- [DIRECTIONS] What you output should match the data below exactly.

- [Records contained in a dataset]
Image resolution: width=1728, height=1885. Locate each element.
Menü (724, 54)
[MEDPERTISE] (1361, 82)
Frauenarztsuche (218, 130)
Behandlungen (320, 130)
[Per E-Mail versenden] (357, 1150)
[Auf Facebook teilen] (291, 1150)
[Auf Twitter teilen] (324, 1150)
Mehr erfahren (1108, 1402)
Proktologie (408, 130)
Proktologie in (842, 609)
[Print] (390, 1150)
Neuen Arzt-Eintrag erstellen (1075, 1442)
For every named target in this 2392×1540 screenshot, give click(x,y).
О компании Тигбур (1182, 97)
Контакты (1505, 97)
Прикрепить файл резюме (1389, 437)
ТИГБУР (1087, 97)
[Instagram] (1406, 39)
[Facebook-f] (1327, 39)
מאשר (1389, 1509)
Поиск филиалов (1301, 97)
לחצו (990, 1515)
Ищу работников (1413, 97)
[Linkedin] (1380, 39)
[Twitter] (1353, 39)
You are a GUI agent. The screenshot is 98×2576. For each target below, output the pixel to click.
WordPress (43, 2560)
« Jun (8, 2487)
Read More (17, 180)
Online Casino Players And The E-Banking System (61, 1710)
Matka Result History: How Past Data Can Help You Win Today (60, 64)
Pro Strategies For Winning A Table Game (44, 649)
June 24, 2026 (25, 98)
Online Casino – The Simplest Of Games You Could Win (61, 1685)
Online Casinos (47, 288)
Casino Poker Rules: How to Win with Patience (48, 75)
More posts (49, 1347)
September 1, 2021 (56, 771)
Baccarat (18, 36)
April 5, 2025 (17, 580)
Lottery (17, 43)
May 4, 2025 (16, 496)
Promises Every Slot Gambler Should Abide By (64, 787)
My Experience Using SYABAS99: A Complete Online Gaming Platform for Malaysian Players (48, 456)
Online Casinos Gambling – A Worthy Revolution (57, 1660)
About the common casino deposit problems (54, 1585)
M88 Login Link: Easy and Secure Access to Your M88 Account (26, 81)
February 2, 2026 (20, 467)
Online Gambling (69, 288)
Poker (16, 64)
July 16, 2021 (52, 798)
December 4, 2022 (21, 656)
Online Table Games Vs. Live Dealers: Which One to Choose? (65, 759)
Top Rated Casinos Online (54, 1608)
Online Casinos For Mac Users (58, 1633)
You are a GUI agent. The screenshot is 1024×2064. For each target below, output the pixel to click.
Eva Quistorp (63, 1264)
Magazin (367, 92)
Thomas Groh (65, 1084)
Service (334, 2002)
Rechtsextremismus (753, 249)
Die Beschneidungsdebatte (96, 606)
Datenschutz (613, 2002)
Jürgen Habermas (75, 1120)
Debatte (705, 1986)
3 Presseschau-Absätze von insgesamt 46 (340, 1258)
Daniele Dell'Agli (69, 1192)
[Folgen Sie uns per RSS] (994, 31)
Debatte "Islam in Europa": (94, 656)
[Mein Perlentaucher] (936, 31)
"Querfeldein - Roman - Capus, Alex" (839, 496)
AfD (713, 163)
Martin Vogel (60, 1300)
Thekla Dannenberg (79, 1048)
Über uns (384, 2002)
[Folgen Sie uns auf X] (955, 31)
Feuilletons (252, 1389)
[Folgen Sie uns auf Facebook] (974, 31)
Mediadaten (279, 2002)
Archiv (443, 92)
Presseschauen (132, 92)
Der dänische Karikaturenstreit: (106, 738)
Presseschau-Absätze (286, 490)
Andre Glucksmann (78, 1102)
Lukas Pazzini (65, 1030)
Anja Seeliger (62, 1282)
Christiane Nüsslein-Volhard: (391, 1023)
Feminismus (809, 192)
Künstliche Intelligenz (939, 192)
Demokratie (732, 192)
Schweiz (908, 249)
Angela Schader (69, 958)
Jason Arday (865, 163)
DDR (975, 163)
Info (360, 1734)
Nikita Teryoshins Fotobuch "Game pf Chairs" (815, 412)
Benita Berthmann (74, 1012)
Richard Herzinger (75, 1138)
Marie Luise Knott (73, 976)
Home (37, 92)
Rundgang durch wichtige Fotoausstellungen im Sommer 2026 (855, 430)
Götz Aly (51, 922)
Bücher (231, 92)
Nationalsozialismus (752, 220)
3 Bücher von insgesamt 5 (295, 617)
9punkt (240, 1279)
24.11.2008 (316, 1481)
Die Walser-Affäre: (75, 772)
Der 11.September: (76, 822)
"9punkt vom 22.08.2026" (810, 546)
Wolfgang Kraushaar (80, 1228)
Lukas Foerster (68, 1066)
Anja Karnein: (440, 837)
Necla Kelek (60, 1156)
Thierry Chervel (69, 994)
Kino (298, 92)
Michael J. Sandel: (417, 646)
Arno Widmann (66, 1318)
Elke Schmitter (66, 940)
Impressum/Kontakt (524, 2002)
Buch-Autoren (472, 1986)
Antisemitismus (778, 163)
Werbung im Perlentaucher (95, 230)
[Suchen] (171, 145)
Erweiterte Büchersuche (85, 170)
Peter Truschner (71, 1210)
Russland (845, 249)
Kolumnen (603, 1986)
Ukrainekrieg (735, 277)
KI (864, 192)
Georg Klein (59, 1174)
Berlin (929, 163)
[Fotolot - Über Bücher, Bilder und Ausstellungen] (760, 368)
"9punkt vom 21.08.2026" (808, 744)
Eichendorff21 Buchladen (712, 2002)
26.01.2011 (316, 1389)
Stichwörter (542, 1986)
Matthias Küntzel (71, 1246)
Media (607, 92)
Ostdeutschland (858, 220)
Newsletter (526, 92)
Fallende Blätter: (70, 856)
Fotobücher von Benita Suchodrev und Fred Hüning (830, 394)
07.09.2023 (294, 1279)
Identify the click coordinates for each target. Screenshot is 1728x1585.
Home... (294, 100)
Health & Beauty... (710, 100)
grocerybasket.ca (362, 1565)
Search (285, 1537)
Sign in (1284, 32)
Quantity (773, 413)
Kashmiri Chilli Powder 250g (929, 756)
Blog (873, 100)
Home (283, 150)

- [RESULT]
Image resolution: width=1728, height=1885. Locate each element.
Menü (724, 54)
[MEDPERTISE] (1361, 82)
Frauenarztsuche (218, 130)
Behandlungen (320, 130)
[Per E-Mail versenden] (357, 1150)
[Auf Facebook teilen] (291, 1150)
[Auf Twitter teilen] (324, 1150)
Mehr erfahren (1108, 1402)
Proktologie (408, 130)
Proktologie in (842, 609)
[Print] (390, 1150)
Neuen Arzt-Eintrag erstellen (1075, 1442)
For every named target in this 2392×1540 screenshot, give click(x,y).
О компании Тигбур (1182, 97)
Контакты (1505, 97)
Прикрепить файл резюме (1389, 437)
ТИГБУР (1087, 97)
[Instagram] (1406, 39)
[Facebook-f] (1327, 39)
מאשר (1389, 1509)
Поиск филиалов (1301, 97)
לחצו (990, 1515)
Ищу работников (1413, 97)
[Linkedin] (1380, 39)
[Twitter] (1353, 39)
You are a GUI agent. The screenshot is 98×2576. For each target below, output the pixel to click.
WordPress (43, 2560)
« Jun (8, 2487)
Read More (17, 180)
Online Casino Players And The E-Banking System (61, 1710)
Matka Result History: How Past Data Can Help You Win Today (60, 64)
Pro Strategies For Winning A Table Game (44, 649)
June 24, 2026 (25, 98)
Online Casino – The Simplest Of Games You Could Win (61, 1685)
Online Casinos (47, 288)
Casino Poker Rules: How to Win with Patience (48, 75)
More posts (49, 1347)
September 1, 2021 (56, 771)
Baccarat (18, 36)
April 5, 2025 (17, 580)
Lottery (17, 43)
May 4, 2025 (16, 496)
Promises Every Slot Gambler Should Abide By (64, 787)
My Experience Using SYABAS99: A Complete Online Gaming Platform for Malaysian Players (48, 456)
Online Casinos Gambling – A Worthy Revolution (57, 1660)
About the common casino deposit problems (54, 1585)
M88 Login Link: Easy and Secure Access to Your M88 Account (26, 81)
February 2, 2026 (20, 467)
Online Gambling (69, 288)
Poker (16, 64)
July 16, 2021 (52, 798)
December 4, 2022 (21, 656)
Online Table Games Vs. Live Dealers: Which One to Choose? (65, 759)
Top Rated Casinos Online (54, 1608)
Online Casinos For Mac Users (58, 1633)
You are a GUI agent. The screenshot is 1024×2064. For each target below, output the pixel to click.
Eva Quistorp (63, 1264)
Magazin (367, 92)
Thomas Groh (65, 1084)
Service (334, 2002)
Rechtsextremismus (753, 249)
Die Beschneidungsdebatte (96, 606)
Datenschutz (613, 2002)
Jürgen Habermas (75, 1120)
Debatte (705, 1986)
3 Presseschau-Absätze von insgesamt 46 (340, 1258)
Daniele Dell'Agli (69, 1192)
[Folgen Sie uns per RSS] (994, 31)
Debatte "Islam in Europa": (94, 656)
[Mein Perlentaucher] (936, 31)
"Querfeldein - Roman - Capus, Alex" (839, 496)
AfD (713, 163)
Martin Vogel (60, 1300)
Thekla Dannenberg (79, 1048)
Über uns (384, 2002)
[Folgen Sie uns auf X] (955, 31)
Feuilletons (252, 1389)
[Folgen Sie uns auf Facebook] (974, 31)
Mediadaten (279, 2002)
Archiv (443, 92)
Presseschauen (132, 92)
Der dänische Karikaturenstreit: (106, 738)
Presseschau-Absätze (286, 490)
Andre Glucksmann (78, 1102)
Lukas Pazzini (65, 1030)
Anja Seeliger (62, 1282)
Christiane Nüsslein-Volhard: (391, 1023)
Feminismus (809, 192)
Künstliche Intelligenz (939, 192)
Demokratie (732, 192)
Schweiz (908, 249)
Angela Schader (69, 958)
Jason Arday (865, 163)
DDR (975, 163)
Info (360, 1734)
Nikita Teryoshins Fotobuch "Game pf Chairs" (815, 412)
Benita Berthmann (74, 1012)
Richard Herzinger (75, 1138)
Marie Luise Knott (73, 976)
Home (37, 92)
Rundgang durch wichtige Fotoausstellungen im Sommer 2026 (855, 430)
Götz Aly (51, 922)
Bücher (231, 92)
Nationalsozialismus (752, 220)
3 Bücher von insgesamt 5 (295, 617)
9punkt (240, 1279)
24.11.2008 (316, 1481)
Die Walser-Affäre: (75, 772)
Der 11.September: (76, 822)
"9punkt vom 22.08.2026" (810, 546)
Wolfgang Kraushaar (80, 1228)
Lukas Foerster (68, 1066)
Anja Karnein: (440, 837)
Necla Kelek (60, 1156)
Thierry Chervel (69, 994)
Kino (298, 92)
Michael J. Sandel: (417, 646)
Arno Widmann (66, 1318)
Elke Schmitter (66, 940)
Impressum/Kontakt (524, 2002)
Buch-Autoren (472, 1986)
Antisemitismus (778, 163)
Werbung im Perlentaucher (95, 230)
[Suchen] (171, 145)
Erweiterte Büchersuche (85, 170)
Peter Truschner (71, 1210)
Russland (845, 249)
Kolumnen (603, 1986)
Ukrainekrieg (735, 277)
KI (864, 192)
Georg Klein (59, 1174)
Berlin (929, 163)
[Fotolot - Über Bücher, Bilder und Ausstellungen] (760, 368)
"9punkt vom 21.08.2026" (808, 744)
Eichendorff21 Buchladen (712, 2002)
26.01.2011 (316, 1389)
Stichwörter (542, 1986)
Matthias Küntzel (71, 1246)
Media (607, 92)
Ostdeutschland (858, 220)
Newsletter (526, 92)
Fallende Blätter: (70, 856)
Fotobücher von Benita Suchodrev und Fred Hüning (830, 394)
07.09.2023 (294, 1279)
Identify the click coordinates for each target. Screenshot is 1728x1585.
Home... (294, 100)
Health & Beauty... (710, 100)
grocerybasket.ca (362, 1565)
Search (285, 1537)
Sign in (1284, 32)
Quantity (773, 413)
Kashmiri Chilli Powder 250g (929, 756)
Blog (873, 100)
Home (283, 150)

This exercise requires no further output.